Work task » The expected response is the entire set of entries, copied exactly.

Recorded data
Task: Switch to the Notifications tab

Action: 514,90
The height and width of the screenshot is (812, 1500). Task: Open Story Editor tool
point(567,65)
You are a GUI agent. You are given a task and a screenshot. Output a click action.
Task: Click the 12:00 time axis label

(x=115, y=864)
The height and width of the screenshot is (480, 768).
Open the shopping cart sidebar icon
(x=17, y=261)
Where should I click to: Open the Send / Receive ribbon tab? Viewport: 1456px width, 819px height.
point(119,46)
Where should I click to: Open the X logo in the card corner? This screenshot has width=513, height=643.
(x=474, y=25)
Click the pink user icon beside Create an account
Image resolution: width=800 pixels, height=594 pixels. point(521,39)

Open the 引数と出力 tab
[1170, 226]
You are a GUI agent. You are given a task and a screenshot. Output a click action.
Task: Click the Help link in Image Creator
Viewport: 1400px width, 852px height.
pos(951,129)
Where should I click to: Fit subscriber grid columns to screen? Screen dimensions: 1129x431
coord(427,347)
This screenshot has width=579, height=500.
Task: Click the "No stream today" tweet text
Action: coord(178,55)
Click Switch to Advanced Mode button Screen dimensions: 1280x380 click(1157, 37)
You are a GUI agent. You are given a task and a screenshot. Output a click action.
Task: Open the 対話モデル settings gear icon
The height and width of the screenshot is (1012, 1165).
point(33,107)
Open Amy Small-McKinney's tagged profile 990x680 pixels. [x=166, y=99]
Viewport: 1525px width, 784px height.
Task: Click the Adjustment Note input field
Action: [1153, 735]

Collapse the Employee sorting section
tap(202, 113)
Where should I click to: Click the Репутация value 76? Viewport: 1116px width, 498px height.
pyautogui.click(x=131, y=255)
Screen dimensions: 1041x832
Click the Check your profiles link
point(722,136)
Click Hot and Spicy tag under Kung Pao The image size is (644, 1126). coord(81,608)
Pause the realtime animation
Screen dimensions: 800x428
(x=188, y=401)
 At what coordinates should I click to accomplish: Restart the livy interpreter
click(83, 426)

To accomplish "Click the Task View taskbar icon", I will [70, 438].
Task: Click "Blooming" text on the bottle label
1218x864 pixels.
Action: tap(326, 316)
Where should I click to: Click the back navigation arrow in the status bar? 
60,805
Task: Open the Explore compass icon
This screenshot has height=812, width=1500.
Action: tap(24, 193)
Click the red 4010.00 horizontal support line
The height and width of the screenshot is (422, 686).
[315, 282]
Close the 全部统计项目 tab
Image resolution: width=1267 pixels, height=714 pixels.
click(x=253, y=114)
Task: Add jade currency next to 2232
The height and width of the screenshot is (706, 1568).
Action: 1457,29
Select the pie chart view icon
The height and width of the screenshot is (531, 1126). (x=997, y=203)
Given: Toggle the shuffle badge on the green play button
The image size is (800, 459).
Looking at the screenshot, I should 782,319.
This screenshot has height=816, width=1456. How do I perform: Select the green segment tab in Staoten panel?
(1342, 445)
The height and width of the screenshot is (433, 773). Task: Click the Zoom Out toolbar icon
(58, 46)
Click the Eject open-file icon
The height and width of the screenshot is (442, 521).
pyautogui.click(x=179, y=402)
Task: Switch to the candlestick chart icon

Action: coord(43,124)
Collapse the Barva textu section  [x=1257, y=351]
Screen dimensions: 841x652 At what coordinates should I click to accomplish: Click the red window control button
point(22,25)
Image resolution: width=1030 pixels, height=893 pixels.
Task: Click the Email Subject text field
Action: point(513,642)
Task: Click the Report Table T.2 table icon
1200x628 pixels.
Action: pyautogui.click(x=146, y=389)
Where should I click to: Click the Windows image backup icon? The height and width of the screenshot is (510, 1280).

Response »
Task: Switch to the Notifications tab

Action: 514,90
The height and width of the screenshot is (812, 1500). Task: Open Story Editor tool
point(567,65)
You are a GUI agent. You are given a task and a screenshot. Output a click action.
Task: Click the 12:00 time axis label

(x=115, y=864)
The height and width of the screenshot is (480, 768).
Open the shopping cart sidebar icon
(x=17, y=261)
Where should I click to: Open the Send / Receive ribbon tab? Viewport: 1456px width, 819px height.
point(119,46)
Where should I click to: Open the X logo in the card corner? This screenshot has width=513, height=643.
(x=474, y=25)
Click the pink user icon beside Create an account
Image resolution: width=800 pixels, height=594 pixels. point(521,39)

Open the 引数と出力 tab
[1170, 226]
You are a GUI agent. You are given a task and a screenshot. Output a click action.
Task: Click the Help link in Image Creator
Viewport: 1400px width, 852px height.
pos(951,129)
Where should I click to: Fit subscriber grid columns to screen? Screen dimensions: 1129x431
coord(427,347)
This screenshot has width=579, height=500.
Task: Click the "No stream today" tweet text
Action: coord(178,55)
Click Switch to Advanced Mode button Screen dimensions: 1280x380 click(1157, 37)
You are a GUI agent. You are given a task and a screenshot. Output a click action.
Task: Open the 対話モデル settings gear icon
The height and width of the screenshot is (1012, 1165).
point(33,107)
Open Amy Small-McKinney's tagged profile 990x680 pixels. [x=166, y=99]
Viewport: 1525px width, 784px height.
Task: Click the Adjustment Note input field
Action: [1153, 735]

Collapse the Employee sorting section
tap(202, 113)
Where should I click to: Click the Репутация value 76? Viewport: 1116px width, 498px height.
pyautogui.click(x=131, y=255)
Screen dimensions: 1041x832
Click the Check your profiles link
point(722,136)
Click Hot and Spicy tag under Kung Pao The image size is (644, 1126). coord(81,608)
Pause the realtime animation
Screen dimensions: 800x428
(x=188, y=401)
 At what coordinates should I click to accomplish: Restart the livy interpreter
click(83, 426)

To accomplish "Click the Task View taskbar icon", I will [70, 438].
Task: Click "Blooming" text on the bottle label
1218x864 pixels.
Action: tap(326, 316)
Where should I click to: Click the back navigation arrow in the status bar? 
60,805
Task: Open the Explore compass icon
This screenshot has height=812, width=1500.
Action: tap(24, 193)
Click the red 4010.00 horizontal support line
The height and width of the screenshot is (422, 686).
[315, 282]
Close the 全部统计项目 tab
Image resolution: width=1267 pixels, height=714 pixels.
click(x=253, y=114)
Task: Add jade currency next to 2232
The height and width of the screenshot is (706, 1568).
Action: 1457,29
Select the pie chart view icon
The height and width of the screenshot is (531, 1126). (x=997, y=203)
Given: Toggle the shuffle badge on the green play button
The image size is (800, 459).
Looking at the screenshot, I should 782,319.
This screenshot has height=816, width=1456. How do I perform: Select the green segment tab in Staoten panel?
(1342, 445)
The height and width of the screenshot is (433, 773). Task: Click the Zoom Out toolbar icon
(58, 46)
Click the Eject open-file icon
The height and width of the screenshot is (442, 521).
pyautogui.click(x=179, y=402)
Task: Switch to the candlestick chart icon

Action: coord(43,124)
Collapse the Barva textu section  [x=1257, y=351]
Screen dimensions: 841x652 At what coordinates should I click to accomplish: Click the red window control button
point(22,25)
Image resolution: width=1030 pixels, height=893 pixels.
Task: Click the Email Subject text field
Action: point(513,642)
Task: Click the Report Table T.2 table icon
1200x628 pixels.
Action: pyautogui.click(x=146, y=389)
Where should I click to: Click the Windows image backup icon? The height and width of the screenshot is (510, 1280).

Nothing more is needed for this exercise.